Email Parser and spam classification
I require an machine learning/regex expert to build and train a model and expose it through an API for us. The API needs to extract email signatures from emails, including email replies. It should function in EXACTLY the same way as this API here:
https://sigparser.com/developers/
It must:
- Split reply chains (emails)
- Find email addresses in the email body and reply chains (contacts)
- Find contact details (name, phone, job title, address) in the email signatures and reply chains (contacts)
- Find inline phone numbers where someone says “My phone number is…”

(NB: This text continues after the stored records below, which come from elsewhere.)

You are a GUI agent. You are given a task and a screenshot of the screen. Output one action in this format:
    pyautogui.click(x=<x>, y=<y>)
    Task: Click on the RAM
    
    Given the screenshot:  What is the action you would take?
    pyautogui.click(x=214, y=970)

- Categorize the type of email or sender. Real sender detection (isSpammyLookingSender, isSpammyLookingEmailMessage, isSpam) - see this here: https://dotnet.microsoft.com/apps/machinelearning-ai/ml-dotnet/customers/sig-parser
We don't need this: Provide a cleaned email body without signatures or reply chains (cleanedemailbody_plain)

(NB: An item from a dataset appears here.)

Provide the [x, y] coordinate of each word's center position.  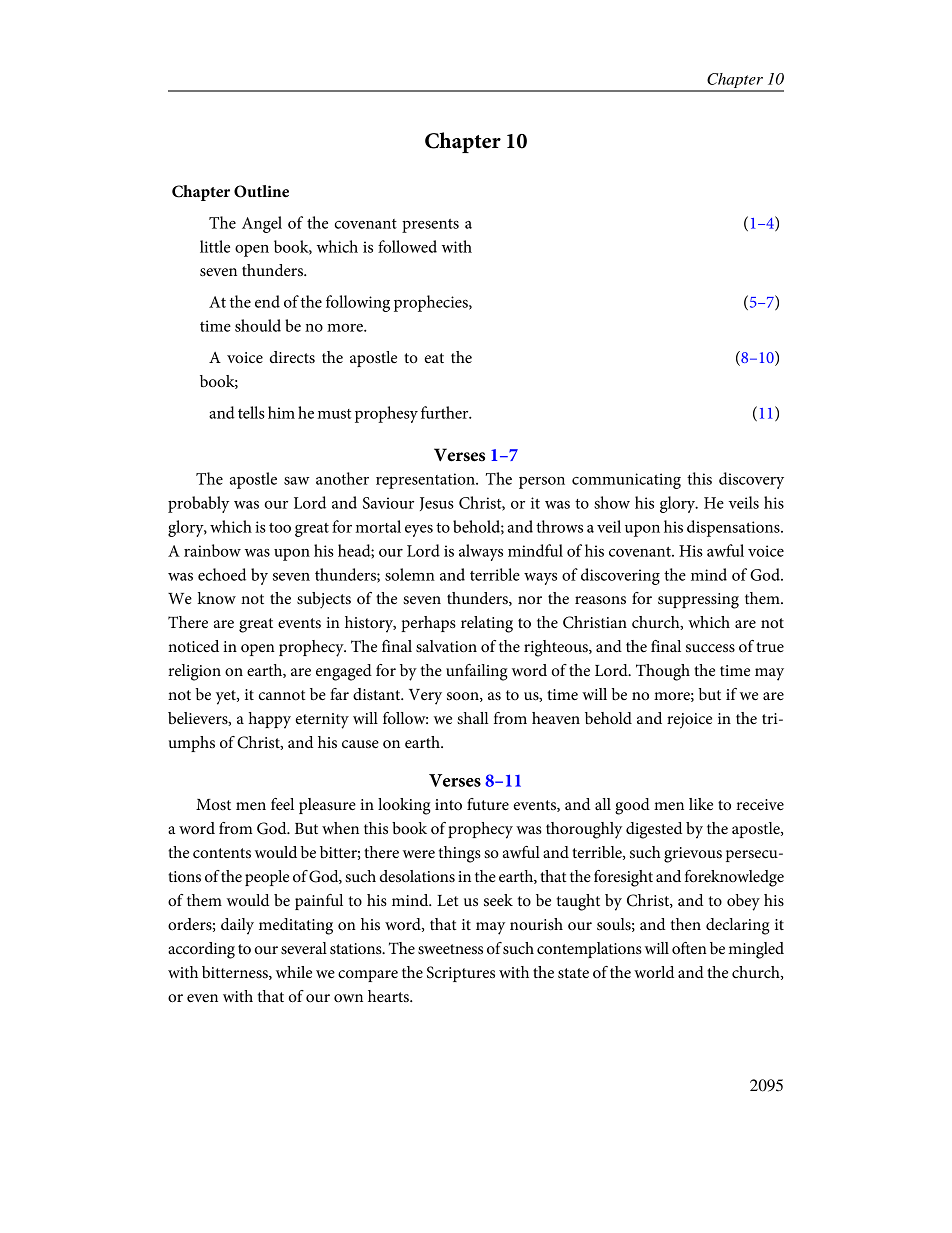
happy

We will require all source code for both training and the API. We expect you will use your own and other email inboxes as training data via GMAIL/Office 365 API
We expect you will write code to deploy it to Heroku for us (we will provide details)
Sample Request
{
"subject": "string",
"from_address": "string",
"from_name": "string",
"htmlbody": "string",
"plainbody": "string",
"date": "string",
"options": {
"outputCleanedEmailHtmlDepth": 1
}
}
Sample response
{
"error": "string",
"contacts": [
{
"firstName": "string",
"lastName": "string",
"emailAddress": "string",
"emailAddressDomain": "string",
"emailAddressDomainWithoutTLD": "string",
"phoneNumber": "string",
"mobilePhone": "string",
"voipPhone": "string",
"officePhone": "string",
"fax": "string",
"address": "string",
"title": "string",
"twitterUrl": "string",
"twitterHandle": "string",
"linkedInUrl": "string",
"linkedInHandle": "string",
"companyName": "string",
"website": "string"
}
],
"isSpammyLookingEmailMessage": true,
"isSpammyLookingSender": true,
"isSpam": true,
"from_LastName": "string",
"from_FirstName": "string",
"from_Fax": "string",
"from_Phone": "string",
"from_Address": "string",
"from_Title": "string",
"from_MobilePhone": "string",
"from_OfficePhone": "string",
"from_LinkedInUrl": "string",
"from_TwitterUrl": "string",
"from_TwitterHandle": "string",
"from_EmailAddress": "string",
"emails": [
{
"from_EmailAddress": "string",
"from_Name": "string",
"textBody": "string",
"htmlLines": [
"string"
],
"date": "2019-05-05T22:27:56.124Z",
"didParseCorrectly": true,
"to": [
{
"name": "string",
"emailAddress": "string"
}
],
"cc": [
{
"name": "string",
"emailAddress": "string"
}
],
"htmlBody": "string",
"spammyLookingEmail": true,
"subject": "string",
"cleanedBodyHtml": "string",
"cleanedBodyPlain": "string"
}
],
"from_LinkedInHandle": "string",
"duration": 0,
"cleanedemailbody": "string",
"cleanedemailbody_ishtml": true,
"cleanedemailbody_plain": "string",
"from_CompanyName": "string",
"from_Website": "string",
"from_EmailAddressDomain": "string",
"from_EmailAddressDomainWithoutTLD": "string"
}
Dataset -
https://www.cs.cmu.edu/~enron/
https://archive.ics.uci.edu/ml/datasets/spambase
http://www.cs.bgu.ac.il/~elhadad/nlp16/spam.zip